Women's duels were distinguished by their sophistication and unpredictability, although sometimes the duelists did not know how to hold their weapons correctly, and they had no time to “study”. It is clear that luck was more often on the side of the more experienced in handling weapons. If the goal was not to send the rival to another world, the ladies tried to inflict as many mutilations on the enemy as possible, for example, to disfigure the face as much as possible. Not only nails could be used, but also special ladies' knives.

Catherine II - juvenile duelist

An attempt to clarify the relationship with swords is also in the biography of Empress Catherine the Great. She was still in a transitional, as they would say now, age quarreled with her second cousin Anna. The two princesses started a duel, but fortunately both cooled down a little, and everything ended well.
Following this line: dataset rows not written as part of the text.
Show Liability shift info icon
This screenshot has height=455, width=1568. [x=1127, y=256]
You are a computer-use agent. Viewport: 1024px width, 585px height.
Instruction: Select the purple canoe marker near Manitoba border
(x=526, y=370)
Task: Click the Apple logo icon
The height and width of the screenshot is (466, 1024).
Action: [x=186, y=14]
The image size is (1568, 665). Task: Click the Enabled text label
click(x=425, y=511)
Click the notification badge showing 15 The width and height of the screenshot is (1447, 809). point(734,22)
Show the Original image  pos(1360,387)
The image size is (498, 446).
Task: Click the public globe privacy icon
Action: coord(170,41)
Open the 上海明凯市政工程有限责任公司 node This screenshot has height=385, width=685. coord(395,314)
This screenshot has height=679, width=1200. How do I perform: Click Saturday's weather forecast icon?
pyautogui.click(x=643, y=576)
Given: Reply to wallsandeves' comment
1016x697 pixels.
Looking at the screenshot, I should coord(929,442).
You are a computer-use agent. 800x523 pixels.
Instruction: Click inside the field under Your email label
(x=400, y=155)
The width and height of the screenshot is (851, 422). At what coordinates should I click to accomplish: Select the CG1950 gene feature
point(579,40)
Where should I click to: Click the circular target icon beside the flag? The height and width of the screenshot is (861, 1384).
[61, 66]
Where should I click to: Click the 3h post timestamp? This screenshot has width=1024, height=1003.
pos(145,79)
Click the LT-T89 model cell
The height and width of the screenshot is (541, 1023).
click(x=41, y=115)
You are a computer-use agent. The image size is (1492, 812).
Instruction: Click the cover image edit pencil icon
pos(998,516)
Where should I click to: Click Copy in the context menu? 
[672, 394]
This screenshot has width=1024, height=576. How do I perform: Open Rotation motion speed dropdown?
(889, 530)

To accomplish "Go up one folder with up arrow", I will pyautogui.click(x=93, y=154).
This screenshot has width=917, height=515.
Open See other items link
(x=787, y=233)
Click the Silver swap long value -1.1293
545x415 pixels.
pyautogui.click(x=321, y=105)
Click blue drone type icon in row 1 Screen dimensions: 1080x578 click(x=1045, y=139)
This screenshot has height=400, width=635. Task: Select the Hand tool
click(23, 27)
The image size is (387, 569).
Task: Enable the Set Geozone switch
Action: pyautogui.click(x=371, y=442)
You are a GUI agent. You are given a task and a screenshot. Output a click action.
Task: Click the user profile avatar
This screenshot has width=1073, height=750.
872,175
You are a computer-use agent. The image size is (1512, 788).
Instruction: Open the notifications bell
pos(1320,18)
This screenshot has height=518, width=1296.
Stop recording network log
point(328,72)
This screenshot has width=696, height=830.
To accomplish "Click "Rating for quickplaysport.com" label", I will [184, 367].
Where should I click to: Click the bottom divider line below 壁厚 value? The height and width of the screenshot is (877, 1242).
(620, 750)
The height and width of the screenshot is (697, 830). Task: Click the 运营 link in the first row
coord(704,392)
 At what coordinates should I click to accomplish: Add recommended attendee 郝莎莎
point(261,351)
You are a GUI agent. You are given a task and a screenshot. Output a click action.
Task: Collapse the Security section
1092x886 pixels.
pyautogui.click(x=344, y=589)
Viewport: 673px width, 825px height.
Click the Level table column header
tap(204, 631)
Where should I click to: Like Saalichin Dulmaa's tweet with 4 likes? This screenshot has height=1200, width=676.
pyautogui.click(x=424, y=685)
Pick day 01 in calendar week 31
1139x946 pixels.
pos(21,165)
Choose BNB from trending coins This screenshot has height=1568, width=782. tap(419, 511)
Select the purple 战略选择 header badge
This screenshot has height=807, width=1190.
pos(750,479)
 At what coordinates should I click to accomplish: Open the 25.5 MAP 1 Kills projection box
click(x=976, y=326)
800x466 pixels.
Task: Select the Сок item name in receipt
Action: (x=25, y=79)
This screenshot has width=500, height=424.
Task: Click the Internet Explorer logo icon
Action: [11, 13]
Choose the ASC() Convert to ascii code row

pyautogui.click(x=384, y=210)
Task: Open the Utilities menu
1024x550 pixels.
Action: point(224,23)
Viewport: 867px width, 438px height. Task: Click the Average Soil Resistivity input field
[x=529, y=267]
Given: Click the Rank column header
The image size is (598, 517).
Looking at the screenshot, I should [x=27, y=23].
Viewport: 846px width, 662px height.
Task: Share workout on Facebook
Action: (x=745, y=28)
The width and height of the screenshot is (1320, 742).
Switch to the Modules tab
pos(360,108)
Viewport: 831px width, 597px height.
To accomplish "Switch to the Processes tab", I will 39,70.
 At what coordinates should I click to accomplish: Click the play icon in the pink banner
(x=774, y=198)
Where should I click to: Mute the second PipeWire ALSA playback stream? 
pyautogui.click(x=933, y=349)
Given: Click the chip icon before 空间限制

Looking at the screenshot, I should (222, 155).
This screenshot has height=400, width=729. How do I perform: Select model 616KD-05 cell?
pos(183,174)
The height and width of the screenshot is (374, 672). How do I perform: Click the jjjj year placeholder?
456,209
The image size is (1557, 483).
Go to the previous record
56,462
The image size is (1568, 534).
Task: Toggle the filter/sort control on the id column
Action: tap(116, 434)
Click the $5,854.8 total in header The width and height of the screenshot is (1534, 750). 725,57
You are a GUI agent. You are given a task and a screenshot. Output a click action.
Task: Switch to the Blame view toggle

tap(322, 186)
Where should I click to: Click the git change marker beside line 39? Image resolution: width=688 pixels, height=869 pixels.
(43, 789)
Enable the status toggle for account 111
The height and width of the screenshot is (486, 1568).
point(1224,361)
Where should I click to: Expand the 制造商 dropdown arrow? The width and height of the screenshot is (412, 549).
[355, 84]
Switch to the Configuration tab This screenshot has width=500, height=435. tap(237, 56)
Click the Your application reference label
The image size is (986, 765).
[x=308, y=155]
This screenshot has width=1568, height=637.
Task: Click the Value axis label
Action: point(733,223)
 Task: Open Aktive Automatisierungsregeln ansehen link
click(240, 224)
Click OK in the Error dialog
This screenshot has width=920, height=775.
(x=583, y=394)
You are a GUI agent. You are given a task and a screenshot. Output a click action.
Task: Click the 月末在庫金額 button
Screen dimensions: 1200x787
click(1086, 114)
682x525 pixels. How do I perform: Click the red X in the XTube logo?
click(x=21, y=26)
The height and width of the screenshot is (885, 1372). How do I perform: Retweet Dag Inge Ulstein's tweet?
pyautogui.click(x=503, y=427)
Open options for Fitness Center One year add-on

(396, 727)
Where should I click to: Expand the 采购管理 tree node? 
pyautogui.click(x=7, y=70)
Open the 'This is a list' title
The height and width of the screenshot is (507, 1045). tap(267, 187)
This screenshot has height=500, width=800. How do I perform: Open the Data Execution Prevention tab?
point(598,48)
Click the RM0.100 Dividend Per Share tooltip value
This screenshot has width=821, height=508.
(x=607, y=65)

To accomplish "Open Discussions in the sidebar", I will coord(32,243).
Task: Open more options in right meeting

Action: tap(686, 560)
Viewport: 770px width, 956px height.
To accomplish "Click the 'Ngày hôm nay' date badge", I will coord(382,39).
Russia did not lag behind Europe

Arriving in Russia and becoming an empress, Catherine nevertheless did not forget the European fashion for female duels, and she herself was a participant more than once as a second. The motto of Catherine II was the phrase "before the first blood", which, in principle, for that time was the most humane. In the 19th century, duels also penetrated into ladies' salons, and noble women from the capital took part in them.

Development of "fashion" - strip duel

At the same time, it has become fashionable in Europe to hold women's fights half-naked, and then in the nude. It can be logically assumed that this idea was often offered to ladies by men, who, at the same time, themselves were not averse to being seconds. Although it is clear that in those days clothes strongly constrained movement, and the one who was half-naked had more chances to win, and therefore to live, had more.